> Problem details: Continue the forum thread about KGS ranks from its last post onward.

> Extract provided:
A Curious Case Study in KGS Ranks

Mef · Post by **Mef** » Wed Mar 26, 2014 8:51 am

arndt wrote:I'm coming in late, and I haven't read the preceding discussion in detail, but has it been stated what the ranks of the users challenging the bot during its resigning period were? If they were 15k to 10k, why should it plummet to 30k rather than 15k?

Sorry if this was already asked and answered.

Bots will typically play a wide range of players at a wide range of handicaps. For the most part this bot plays 5k-18k players anywhere from +-6H. The distribution of games between white/black was roughly equal, and for the most part at least they were the default handicaps assigned by KGS.

That said you are correct, looking at just the win/loss rate over those games played, you would expect this bot to probably get placed around 15k (3 stones below the 12k it was ranked at when it's rating was dropping)

hashimoto · Post by **hashimoto** » Wed Mar 26, 2014 9:05 am

Mef wrote:Now, moving on to your hypothetical we are venturing into the part of these discussion I dislike -- Instead of having real data and real results being analyzed, we have a made up situation, with vague "data" being presented, theorized behavior being speculated on and then the rating system criticized for it.

Yes, you seem to prefer real data and real results... as long as those results fit within the narrow model of how you think ranking should behave. Of course you can find data to explain how the KGS ranking system works. You can't seem to see past the idea that the model itself may not be desirable for some people.

RBerenguel · Post by **RBerenguel** » Wed Mar 26, 2014 9:16 am

RobertJasiek wrote:Thanks, but these data can be influenced by the frequencies to attend tournaments / play regularly on servers, which might be lower for beginner ranks.

Histogram of GoR for players with more than 5 tournaments, 40 breaks (4149 players)

hyperpape · Post by **hyperpape** » Wed Mar 26, 2014 9:23 am

I can't speak for Mef, but I'm perfectly willing to accept that some people would trade away a portion of the predictive power that KGS has for the predictability that other systems have. I don't think that trade off is absolutely wrong, though it's not the one I'd make. But I also expect them to be clear about how it might work and that this is what they're doing. I also expect them to be as accurate about what KGS does.

Mef · Post by **Mef** » Wed Mar 26, 2014 9:37 am

hashimoto wrote:
Mef wrote:Now, moving on to your hypothetical we are venturing into the part of these discussion I dislike -- Instead of having real data and real results being analyzed, we have a made up situation, with vague "data" being presented, theorized behavior being speculated on and then the rating system criticized for it.
Yes, you seem to prefer real data and real results... as long as those results fit within the narrow model of how you think ranking should behave. Of course you can find data to explain how the KGS ranking system works. You can't seem to see past the idea that the model itself may not be desirable for some people.

I prefer real data and real results, period. When real data is unavailable, modeling and analysis are a reasonable substitute. I prefer having clearly stated, objectively measurable goals with with to evaluate a rating system. I strongly dislike vague hypotheticals and baseless speculation.

I understand completely that different people want different things out of rating systems and frequently acknowledge that. KGS's system strives for accuracy over noise. Many have stated they prefer noise because to them it is more fun. There's nothing wrong with that, it's just not a goal of KGS's rating system.

In KGS's subforum discussing KGS´s rating system I assume unless otherwise stated we are evaluating systems based on prediction accuracy, because I assume it is well known what the rating system's aim is.

> Given information:
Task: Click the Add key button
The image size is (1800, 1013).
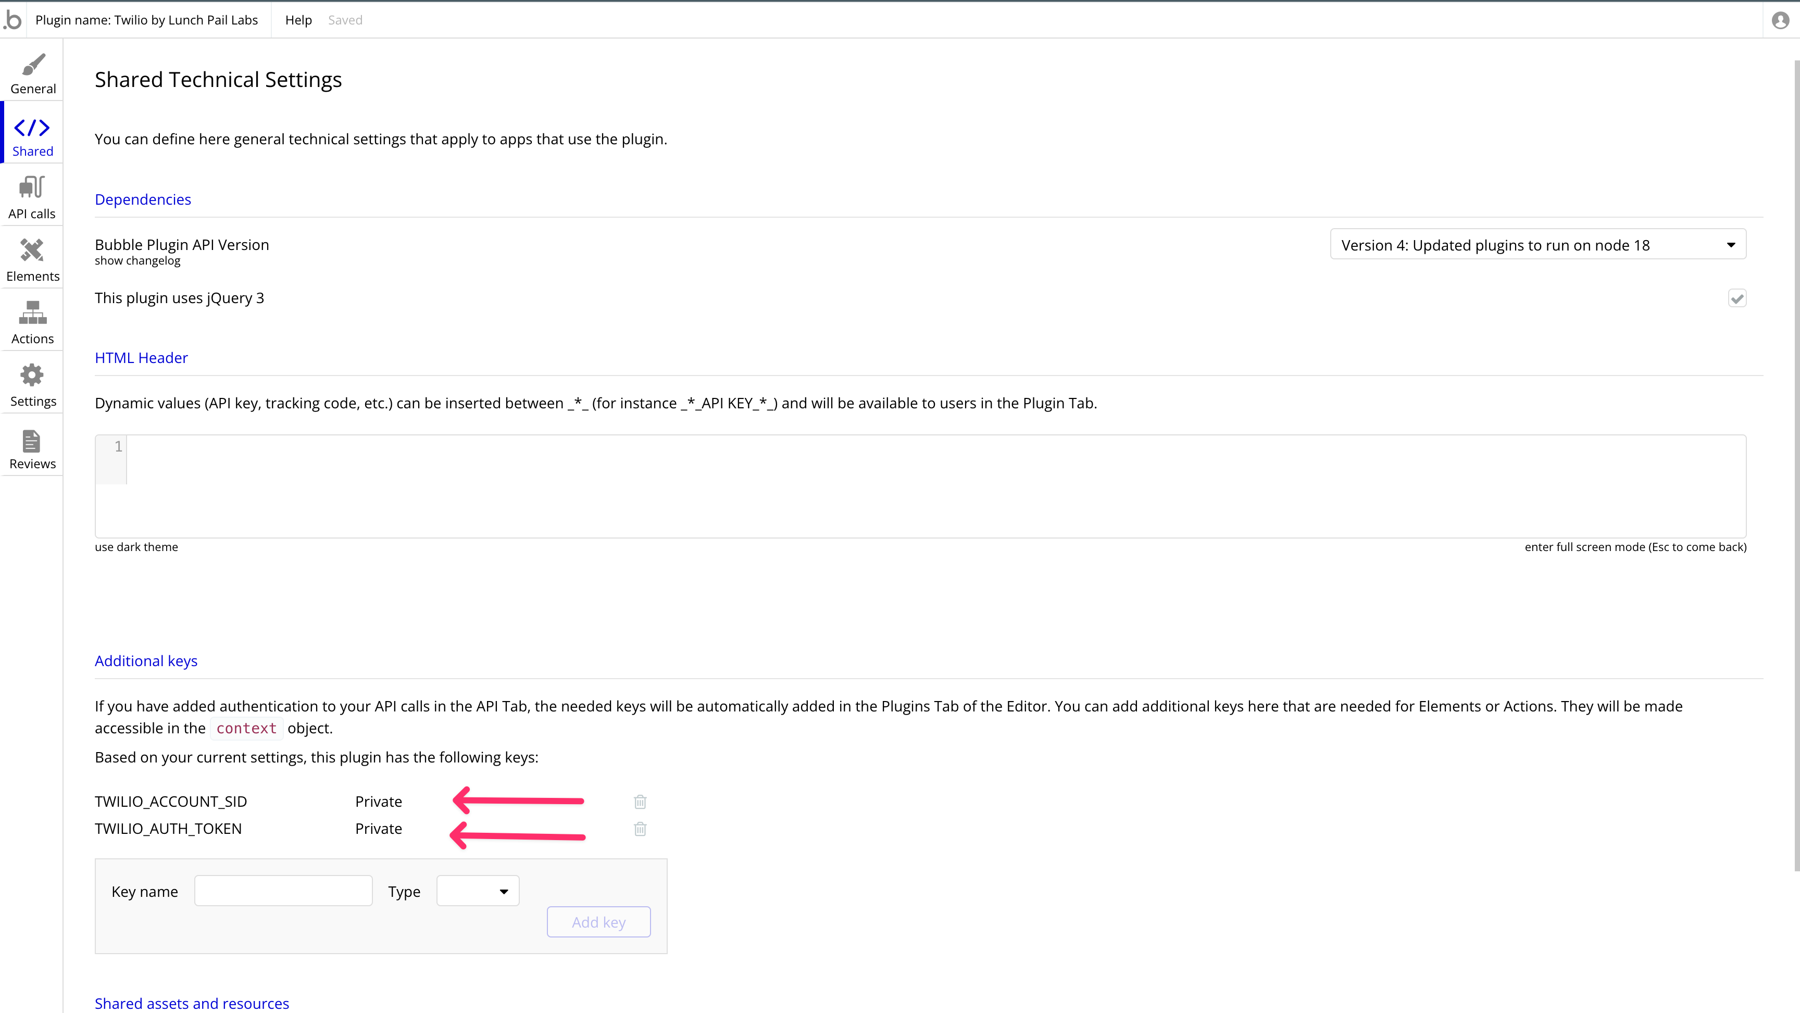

> Answer:
If we wanted to establish other objectively measurable goals for a rating system I would be happy to evaluate with those in mind, but for here and now I chose these.

Polama · Post by **Polama** » Wed Mar 26, 2014 10:36 am

Mef wrote: Now, moving on to your hypothetical we are venturing into the part of these discussion I dislike -- Instead of having real data and real results being analyzed, we have a made up situation, with vague "data" being presented, theorized behavior being speculated on and then the rating system criticized for it.

Ok, let's stay away from hypotheticals. What we strictly, factually know is that over 242 games this account was at least 3 stones weaker, potentially more depending on the exact nature of the bug. The length of the streak was such that bad luck is completely out of the question as an explanation. We can consider the previous 17,000 games, but again, the streak was long enough that we can very easily see that these are distinct distributions. Any statistician looking at the results would state that there's no longer a connection between the earlier record and the newest record.

I think the only possible conclusion without bringing in hypothetical factors is that the algorithm was wrong in this case. Given the time series of results, I would think a student in a statistics class would not be marked correct for estimating the win% of the the next game against an 11kyu at 30% or whatever the lowest rank reached would suggest.

RBerenguel · Post by **RBerenguel** » Wed Mar 26, 2014 11:05 am

Polama wrote:
Mef wrote: Now, moving on to your hypothetical we are venturing into the part of these discussion I dislike -- Instead of having real data and real results being analyzed, we have a made up situation, with vague "data" being presented, theorized behavior being speculated on and then the rating system criticized for it.
Ok, let's stay away from hypotheticals. What we strictly, factually know is that over 242 games this account was at least 3 stones weaker, potentially more depending on the exact nature of the bug. The length of the streak was such that bad luck is completely out of the question as an explanation. We can consider the previous 17,000 games, but again, the streak was long enough that we can very easily see that these are distinct distributions. Any statistician looking at the results would state that there's no longer a connection between the earlier record and the newest record.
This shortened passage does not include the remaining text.